Ужин прошел невесело. Гребенников ел мало. Климов одним духом выпил компот и лег, укрывшись с головой, лицом вниз. Всеми овладело беспокойство, какое-то уныние. Мне было жаль расставаться с Марией Федоровной, и с красавицей Груней, и с грустной Катей. Ведь они вырвали нас из рук смерти. Стали нам близкими, почти родными. Ночь была тревожной. По коридору сновали люди, заходили в палаты, во дворе гудели моторы автомашин. Весь госпиталь был в движении.
А наутро, после завтрака, в палату вошли начальник госпиталя, Мария Федоровна, Груня, Катя и несколько незнакомых нам людей в халатах, среди них женщина-врач нового госпиталя.
Мария Федоровна называла наши фамилии, знакомила с историей болезни, вручала ей документы:
— Они совсем молодцы! Так ведь, Сергей?
— Верно, Мария Федоровна, — ответил я с грустью.
Мне показалось, будто со мной еще раз прощается моя мать: мол, до свиданья, сынок, мы снова с тобой расстаемся…
В последний день декабря к нам опять пришли шефы. Они оставили много подарков и угощений. Мы накрыли стол по-праздничному: поставили закуски, вино, фрукты. Затем стали ждать Марию Федоровну с Груней, обещавших вместе с нами встретить Новый год. Шел час за часом, а их все не было.
— Не приедут они, сейчас не до гостевания, — сказал Гребенников.
Трудно с ним не согласиться, но верилось, что слово свое они сдержат. Мы следили, как минутная стрелка приближалась к двенадцати. Уже разлито по стаканам вино, уже поднят тост в честь Родины, в честь солдат в окопах или в атаке, как вдруг в дверях появилась Груня.
— За здоровье Груни, врачей, медсестер! — кричали мы, несказанно обрадованные ее появлением.
Посыпались приветы и поздравления.
— Где госпиталь?
— Почему не приехала Мария Федоровна?
— Какие новости? — засыпали мы ее вопросами.

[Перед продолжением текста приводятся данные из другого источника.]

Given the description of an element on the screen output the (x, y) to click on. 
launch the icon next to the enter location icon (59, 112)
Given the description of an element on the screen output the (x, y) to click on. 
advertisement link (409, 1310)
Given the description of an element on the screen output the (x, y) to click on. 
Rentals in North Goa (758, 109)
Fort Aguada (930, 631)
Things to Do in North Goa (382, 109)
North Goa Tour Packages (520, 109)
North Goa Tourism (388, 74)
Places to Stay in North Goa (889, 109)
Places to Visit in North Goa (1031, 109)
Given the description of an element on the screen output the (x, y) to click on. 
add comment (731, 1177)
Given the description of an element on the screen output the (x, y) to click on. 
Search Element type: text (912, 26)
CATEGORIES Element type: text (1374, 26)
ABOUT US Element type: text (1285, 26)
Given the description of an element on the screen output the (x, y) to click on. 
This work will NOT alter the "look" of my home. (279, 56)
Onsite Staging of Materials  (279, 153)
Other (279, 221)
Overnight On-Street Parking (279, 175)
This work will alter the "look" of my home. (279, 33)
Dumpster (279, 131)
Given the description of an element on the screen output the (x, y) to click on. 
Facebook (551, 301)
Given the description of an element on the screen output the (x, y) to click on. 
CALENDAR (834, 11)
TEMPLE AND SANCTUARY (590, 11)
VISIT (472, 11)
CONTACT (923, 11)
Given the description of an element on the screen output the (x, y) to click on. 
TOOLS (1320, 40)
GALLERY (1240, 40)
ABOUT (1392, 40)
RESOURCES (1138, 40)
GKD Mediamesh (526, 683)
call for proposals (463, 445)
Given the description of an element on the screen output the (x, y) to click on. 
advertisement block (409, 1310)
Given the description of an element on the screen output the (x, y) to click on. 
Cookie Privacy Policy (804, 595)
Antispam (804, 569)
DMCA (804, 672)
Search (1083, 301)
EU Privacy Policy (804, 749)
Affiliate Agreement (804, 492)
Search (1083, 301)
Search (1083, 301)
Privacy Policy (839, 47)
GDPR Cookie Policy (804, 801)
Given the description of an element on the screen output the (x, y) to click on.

Полевой госпиталь, как сказала Груня, уже в Чопе. Из-за неотложных операций Мария Федоровна и Катя не смогли отлучиться. Груня говорила оживленно и торопливо, а минут через пятнадцать уже распрощалась: во дворе ее ждал грузовик, нагруженный медикаментами. Перед уходом она подарила нам по фотокарточке и передала мне запечатанный конверт:
— От Марии Федоровны, — веки ее дрогнули, когда сказала: — До скорого свидания! — и исчезла, как видение.
Несколько дней спустя мы проводили Климова. А следом за ним я расстался и с Гребенниковым. Его направили на лечение в глубокий тыл, я отбыл в Ужгород, в санаторий для выздоравливающих…
Но вот и отгремела война, и мы с победным торжеством возвращались в родные края. Связь с Груней и Марией Федоровной порвалась сама собой. А через год после войны я уже возвратился в родной аул.
Мы снова за одним столом с прежними друзьями, вернее, с теми из них, кто уцелел. Вспоминаем суровые дни и ночи военных лет, говорим о тех, кто сложил голову в сраженьях за Родину. А затем, забыв о своих ранах и душевной боли, мы поем песни, радуемся музыке, веселимся с девушками, до зари любуемся их плясками под гармонь, под курай или кубыз[12].